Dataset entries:
★ ★ ★

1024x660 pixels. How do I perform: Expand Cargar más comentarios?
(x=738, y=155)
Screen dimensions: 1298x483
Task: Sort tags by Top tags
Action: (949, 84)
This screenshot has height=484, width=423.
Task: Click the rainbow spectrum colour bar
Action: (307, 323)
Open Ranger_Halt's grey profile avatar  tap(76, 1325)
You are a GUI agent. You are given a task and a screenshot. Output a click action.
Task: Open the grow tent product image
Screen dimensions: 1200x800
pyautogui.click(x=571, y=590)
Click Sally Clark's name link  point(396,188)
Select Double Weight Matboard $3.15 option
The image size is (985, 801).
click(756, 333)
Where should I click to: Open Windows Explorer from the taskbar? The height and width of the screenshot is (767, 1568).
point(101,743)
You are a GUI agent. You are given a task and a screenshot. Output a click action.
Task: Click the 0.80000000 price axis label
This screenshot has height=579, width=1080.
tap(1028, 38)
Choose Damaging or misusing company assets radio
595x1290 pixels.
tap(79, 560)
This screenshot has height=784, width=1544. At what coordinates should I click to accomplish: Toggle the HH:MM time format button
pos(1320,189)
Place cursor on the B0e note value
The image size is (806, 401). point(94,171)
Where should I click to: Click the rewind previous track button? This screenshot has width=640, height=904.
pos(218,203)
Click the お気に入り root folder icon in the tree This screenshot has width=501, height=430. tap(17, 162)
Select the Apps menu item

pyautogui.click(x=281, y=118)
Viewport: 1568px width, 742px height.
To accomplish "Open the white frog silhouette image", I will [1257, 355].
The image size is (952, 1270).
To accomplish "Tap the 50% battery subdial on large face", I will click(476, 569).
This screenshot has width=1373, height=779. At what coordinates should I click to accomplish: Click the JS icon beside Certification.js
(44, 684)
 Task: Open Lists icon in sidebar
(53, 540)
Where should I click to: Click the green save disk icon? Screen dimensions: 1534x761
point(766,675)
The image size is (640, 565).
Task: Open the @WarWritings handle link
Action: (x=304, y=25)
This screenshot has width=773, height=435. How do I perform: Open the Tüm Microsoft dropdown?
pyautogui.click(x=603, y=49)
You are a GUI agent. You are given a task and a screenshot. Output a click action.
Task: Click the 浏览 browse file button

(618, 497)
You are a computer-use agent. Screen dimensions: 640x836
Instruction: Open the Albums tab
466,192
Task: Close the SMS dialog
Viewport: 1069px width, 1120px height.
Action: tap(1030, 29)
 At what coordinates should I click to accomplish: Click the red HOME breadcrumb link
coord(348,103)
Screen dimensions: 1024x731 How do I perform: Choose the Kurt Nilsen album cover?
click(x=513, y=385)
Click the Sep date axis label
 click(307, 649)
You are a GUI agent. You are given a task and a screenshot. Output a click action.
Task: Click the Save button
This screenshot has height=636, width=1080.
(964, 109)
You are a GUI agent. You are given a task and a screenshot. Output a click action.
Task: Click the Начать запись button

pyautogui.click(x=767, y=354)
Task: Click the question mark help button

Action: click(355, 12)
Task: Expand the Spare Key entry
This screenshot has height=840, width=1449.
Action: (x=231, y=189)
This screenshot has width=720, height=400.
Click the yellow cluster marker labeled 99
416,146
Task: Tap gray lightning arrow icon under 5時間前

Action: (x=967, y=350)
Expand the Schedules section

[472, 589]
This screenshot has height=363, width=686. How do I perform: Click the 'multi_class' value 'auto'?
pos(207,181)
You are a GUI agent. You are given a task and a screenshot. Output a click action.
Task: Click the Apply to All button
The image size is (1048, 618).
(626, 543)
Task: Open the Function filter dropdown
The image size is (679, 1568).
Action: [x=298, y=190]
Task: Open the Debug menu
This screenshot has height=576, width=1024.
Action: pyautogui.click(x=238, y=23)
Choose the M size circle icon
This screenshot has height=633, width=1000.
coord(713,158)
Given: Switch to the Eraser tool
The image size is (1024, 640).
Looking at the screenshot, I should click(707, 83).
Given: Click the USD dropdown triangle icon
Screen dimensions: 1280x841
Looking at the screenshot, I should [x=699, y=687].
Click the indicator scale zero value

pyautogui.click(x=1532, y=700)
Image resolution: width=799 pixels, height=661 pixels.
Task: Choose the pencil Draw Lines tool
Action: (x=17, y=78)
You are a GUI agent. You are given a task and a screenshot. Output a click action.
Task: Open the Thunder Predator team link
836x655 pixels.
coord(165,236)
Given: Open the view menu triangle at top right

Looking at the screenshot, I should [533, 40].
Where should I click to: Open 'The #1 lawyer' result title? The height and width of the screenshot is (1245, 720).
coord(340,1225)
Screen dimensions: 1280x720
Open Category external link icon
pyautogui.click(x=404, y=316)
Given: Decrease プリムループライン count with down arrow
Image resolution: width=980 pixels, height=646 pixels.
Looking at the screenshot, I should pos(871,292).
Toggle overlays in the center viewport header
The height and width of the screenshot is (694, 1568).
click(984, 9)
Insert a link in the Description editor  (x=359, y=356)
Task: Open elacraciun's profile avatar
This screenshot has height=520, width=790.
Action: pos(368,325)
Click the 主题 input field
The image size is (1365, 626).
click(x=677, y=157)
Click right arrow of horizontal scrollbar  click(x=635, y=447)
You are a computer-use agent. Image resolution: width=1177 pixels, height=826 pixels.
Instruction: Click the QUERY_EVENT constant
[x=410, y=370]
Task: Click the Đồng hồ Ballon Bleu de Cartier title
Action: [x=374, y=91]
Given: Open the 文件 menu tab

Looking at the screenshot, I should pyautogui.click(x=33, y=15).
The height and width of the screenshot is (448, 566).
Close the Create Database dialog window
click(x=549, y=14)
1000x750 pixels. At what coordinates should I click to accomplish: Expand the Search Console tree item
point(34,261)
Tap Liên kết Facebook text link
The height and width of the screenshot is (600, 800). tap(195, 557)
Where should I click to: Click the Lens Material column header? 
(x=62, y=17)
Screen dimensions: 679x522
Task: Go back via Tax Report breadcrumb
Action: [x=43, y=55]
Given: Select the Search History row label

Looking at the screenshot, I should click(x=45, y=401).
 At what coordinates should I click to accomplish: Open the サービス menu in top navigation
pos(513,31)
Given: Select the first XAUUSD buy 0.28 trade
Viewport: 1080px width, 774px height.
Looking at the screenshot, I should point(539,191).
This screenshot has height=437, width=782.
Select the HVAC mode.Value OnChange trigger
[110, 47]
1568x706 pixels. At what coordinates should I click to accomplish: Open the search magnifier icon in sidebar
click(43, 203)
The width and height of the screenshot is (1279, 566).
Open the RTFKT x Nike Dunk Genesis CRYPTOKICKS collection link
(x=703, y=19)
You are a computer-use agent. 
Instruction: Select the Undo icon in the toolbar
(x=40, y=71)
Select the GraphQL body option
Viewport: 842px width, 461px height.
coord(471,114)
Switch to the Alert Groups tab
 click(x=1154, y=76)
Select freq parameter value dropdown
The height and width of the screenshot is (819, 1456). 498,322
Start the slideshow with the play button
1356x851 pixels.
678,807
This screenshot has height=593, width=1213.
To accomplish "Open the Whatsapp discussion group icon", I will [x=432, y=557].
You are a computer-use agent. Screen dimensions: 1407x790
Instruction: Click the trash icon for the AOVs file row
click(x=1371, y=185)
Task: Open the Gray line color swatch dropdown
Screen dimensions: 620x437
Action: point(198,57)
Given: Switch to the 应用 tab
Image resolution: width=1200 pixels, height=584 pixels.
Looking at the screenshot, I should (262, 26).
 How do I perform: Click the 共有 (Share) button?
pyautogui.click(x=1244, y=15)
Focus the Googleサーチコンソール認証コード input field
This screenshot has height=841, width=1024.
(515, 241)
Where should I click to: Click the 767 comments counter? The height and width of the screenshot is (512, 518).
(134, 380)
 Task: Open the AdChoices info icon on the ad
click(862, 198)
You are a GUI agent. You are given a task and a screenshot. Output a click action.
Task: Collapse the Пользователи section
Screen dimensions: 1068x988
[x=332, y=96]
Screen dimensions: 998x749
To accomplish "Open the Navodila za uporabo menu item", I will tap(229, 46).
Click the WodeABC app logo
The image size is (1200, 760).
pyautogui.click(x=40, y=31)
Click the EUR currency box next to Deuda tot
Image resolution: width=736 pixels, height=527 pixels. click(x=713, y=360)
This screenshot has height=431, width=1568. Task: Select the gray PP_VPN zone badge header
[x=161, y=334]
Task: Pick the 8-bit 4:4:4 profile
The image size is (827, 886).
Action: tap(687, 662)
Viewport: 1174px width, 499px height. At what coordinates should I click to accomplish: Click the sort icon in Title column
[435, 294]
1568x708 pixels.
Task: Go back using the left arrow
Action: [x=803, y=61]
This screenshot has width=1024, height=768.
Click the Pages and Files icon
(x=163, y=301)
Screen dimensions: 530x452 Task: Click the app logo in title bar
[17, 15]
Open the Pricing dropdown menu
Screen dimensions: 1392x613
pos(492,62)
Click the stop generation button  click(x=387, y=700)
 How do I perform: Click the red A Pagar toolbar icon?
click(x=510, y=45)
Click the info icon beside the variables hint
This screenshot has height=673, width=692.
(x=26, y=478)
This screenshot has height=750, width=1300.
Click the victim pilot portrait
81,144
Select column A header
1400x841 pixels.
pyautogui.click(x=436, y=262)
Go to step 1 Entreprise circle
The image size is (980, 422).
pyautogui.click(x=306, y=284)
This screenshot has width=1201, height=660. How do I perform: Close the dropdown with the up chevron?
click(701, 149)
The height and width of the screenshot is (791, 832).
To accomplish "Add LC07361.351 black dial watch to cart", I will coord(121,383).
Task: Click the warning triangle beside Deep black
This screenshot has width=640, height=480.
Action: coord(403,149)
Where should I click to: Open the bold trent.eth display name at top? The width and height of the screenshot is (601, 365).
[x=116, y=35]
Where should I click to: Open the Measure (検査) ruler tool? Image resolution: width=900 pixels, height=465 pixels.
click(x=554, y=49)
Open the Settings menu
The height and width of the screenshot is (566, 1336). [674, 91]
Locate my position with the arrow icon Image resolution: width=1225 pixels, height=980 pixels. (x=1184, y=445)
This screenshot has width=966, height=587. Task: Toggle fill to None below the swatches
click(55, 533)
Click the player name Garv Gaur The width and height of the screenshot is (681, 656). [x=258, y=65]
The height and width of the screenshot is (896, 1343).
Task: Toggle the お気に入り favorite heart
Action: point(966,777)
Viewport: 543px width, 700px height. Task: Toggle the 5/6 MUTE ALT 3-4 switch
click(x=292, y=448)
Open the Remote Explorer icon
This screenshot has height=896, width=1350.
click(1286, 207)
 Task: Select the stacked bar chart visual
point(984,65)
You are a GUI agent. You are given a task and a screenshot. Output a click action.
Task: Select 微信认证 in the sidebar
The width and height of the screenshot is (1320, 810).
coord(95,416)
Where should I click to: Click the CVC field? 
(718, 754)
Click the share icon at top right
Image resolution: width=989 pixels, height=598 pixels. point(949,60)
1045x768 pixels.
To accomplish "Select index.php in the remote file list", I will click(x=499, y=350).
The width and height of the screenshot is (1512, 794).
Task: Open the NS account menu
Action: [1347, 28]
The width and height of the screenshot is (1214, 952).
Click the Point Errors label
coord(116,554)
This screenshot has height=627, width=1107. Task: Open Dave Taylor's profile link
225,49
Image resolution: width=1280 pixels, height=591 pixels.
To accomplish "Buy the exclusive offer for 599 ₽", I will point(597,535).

★ ★ ★

*AIM OF THE TASK*.
Could you return every line from the entries above in which the string "input" occurs?

*RESPONSE TO THE TASK*.
Click the 主题 input field
Focus the Googleサーチコンソール認証コード input field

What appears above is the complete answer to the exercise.